Badi

Die Badis sind überrannt worden

Über 30 Grad: Was gibt es da Angenehmeres als ein Bad, wie hier in Brugg? (wal)

Badi Brugg

Über 30 Grad: Was gibt es da Angenehmeres als ein Bad, wie hier in Brugg? (wal)

Es war das bis jetzt heisseste Wochenende des Jahres. Am Sonntagnachmittag stieg das Thermometer über 30 Grad. Kein Wunder also, verbuchten die Freibäder der Region Besucherzahlen weit über dem Durchschnitt.

Markus Dasen und Philippe Neidhart

Ins Wettinger Gartenbad Tägerhard strömten am Samstag 1400 und am Sonntag 2900 Badegäste. «Das ist absolute Spitze für ein gewöhnliches Wochenende im Mai», sagt Badmeister Dante Hauri schwärmend. Er ist auch über den Andrang im Hallenbad überrascht, wo zusätzliche 200 Personen am Sonntag einen Eintritt gelöst haben.

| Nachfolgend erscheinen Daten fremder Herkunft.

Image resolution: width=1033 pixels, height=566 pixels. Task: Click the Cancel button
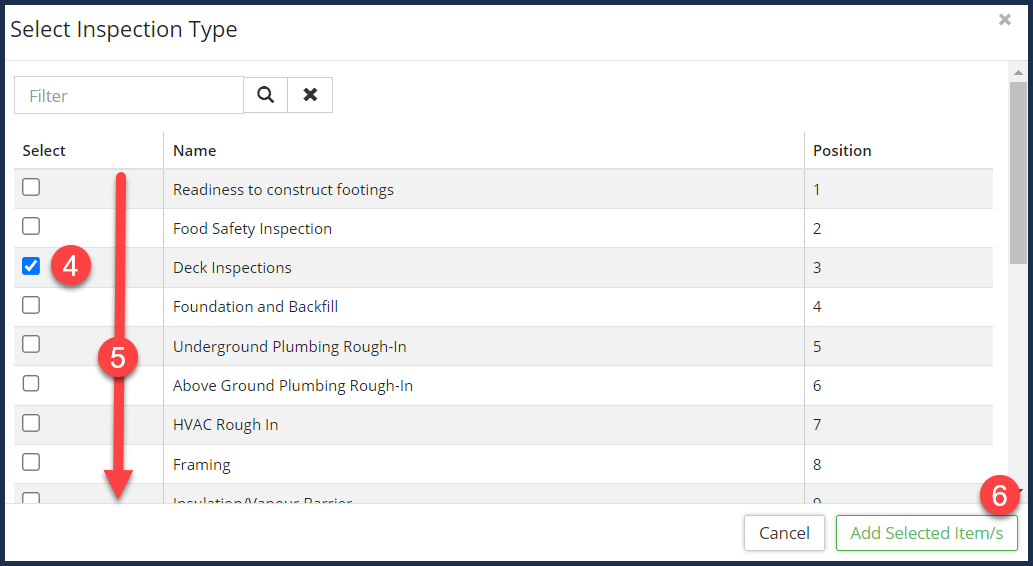pyautogui.click(x=784, y=533)
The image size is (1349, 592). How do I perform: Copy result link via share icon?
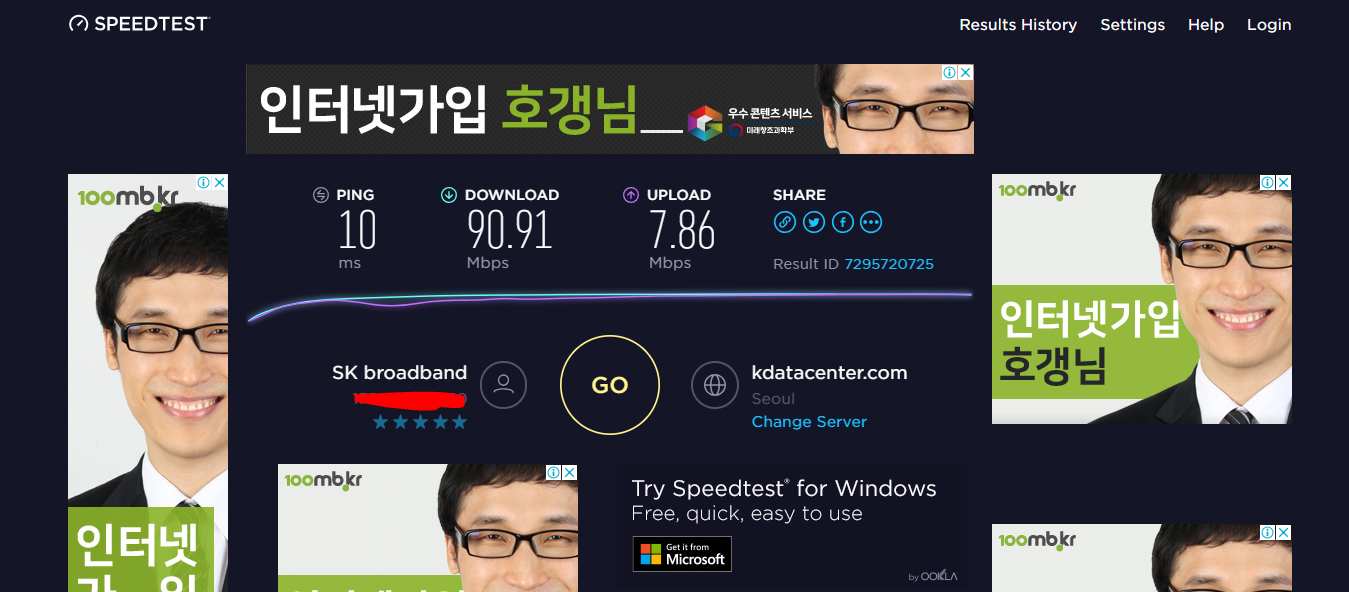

Enttäuscht ist Hauri von der Duschdisziplin der Badenden: «Viele springen einfach direkt ins Wasser, wenn der Badmeister nicht da ist.» Dabei handle es sich nicht nur um junge Personen, auch ältere würden ihrer Duschpflicht oft nicht nachkommen. Zudem sei auffällig, wie Jugendliche vermehrt in Bermuda-Hosen ins Wasser steigen, die nicht ausschliesslich als Badehose benutzt werden. «Hier können wir nicht mehr, als die Leute darauf aufmerksam machen», sagt der Badmeister. Hauri hofft bezüglich Gästezahl auf heisse Pfingsttage. Vielleicht erfrischen sich dann erstmals im Jahr über 3000 Besucher im «Tägi».

Das Freibad in Brugg war an diesem Wochenende ebenfalls überdurchschnittlich gut besucht. Am Sonntag zählte man rund 1650 Gäste, doppelt so viele wie an einem durchschnittlichen Mai-Wochenende. Chefbadmeister Willi Schurr ist sehr zufrieden mit dem Start in den Sommer: «Es ist alles super gelaufen. Nur gab es leider wieder viele Sonnenbrände zu verbuchen.» Darum will Schurr für die weitere Badesaison vor allem auf die Gefahr von zu langem Sonnenbaden aufmerksam machen. Anfang Juli wird das Freibad in Zusammenarbeit mit der Drogerie Kunz und der Krebsliga eine Informationsveranstaltung durchführen. «Die Badegäste müssen über die Gefahr von einem Sonnenbrand aufgeklärt werden.»

Badmeister sind auch Wecker

Im Regionalbad Bad Zurzach waren am Samstag 1400 und am Sonntag rund 2300 Gäste. Vor allem am Sonntag war das Bad im Vergleich zu anderen Mai-Wochenenden sehr gut besucht. Chefbadmeister Jörg Müller fiel einzig die Unachtsamkeit einiger Gäste auf: «Die Eltern schauen teilweise zu wenig auf ihre Kinder.» Für ihn ist es wichtig, dass sich die kleinen Gäste mit wassertauglicher Kleidung vor der Sonne schützen. Auch auf ältere Menschen muss man bei starker Sonneneinstrahlung achten. «Es kommt vor, dass sie in der Sonne einschlafen», sagt Müller. Dann sollten die Badmeister auch an Land für Sicherheit sorgen und die sonnenbrandgefährdeten Besucher aufwecken.